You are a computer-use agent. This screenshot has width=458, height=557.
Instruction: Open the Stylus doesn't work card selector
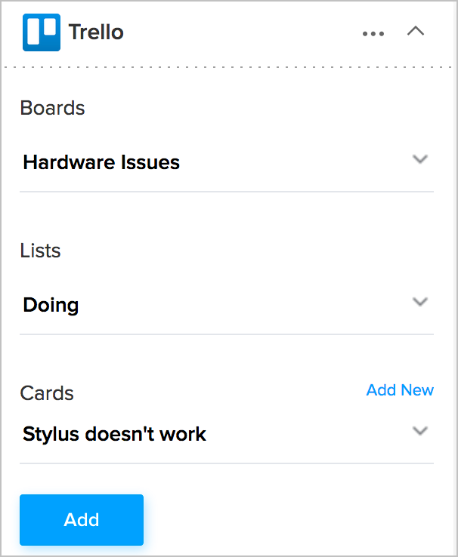(115, 434)
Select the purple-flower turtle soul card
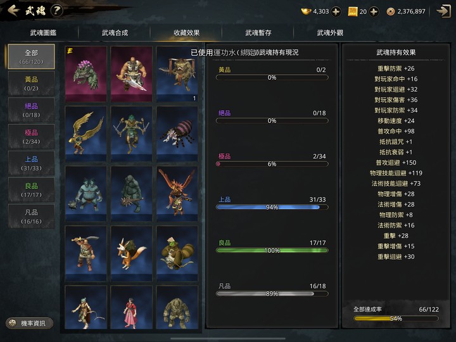456x342 pixels. tap(86, 74)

* _Consignes du problème_:
Recopiez à l'identique toutes les lignes des enregistrements ci-dessus, en omettant les images.

* _Réponse complète_:
You are a computer-use agent. This screenshot has width=458, height=557.
Instruction: Open the Stylus doesn't work card selector
(115, 434)
Select the purple-flower turtle soul card
456x342 pixels. tap(86, 74)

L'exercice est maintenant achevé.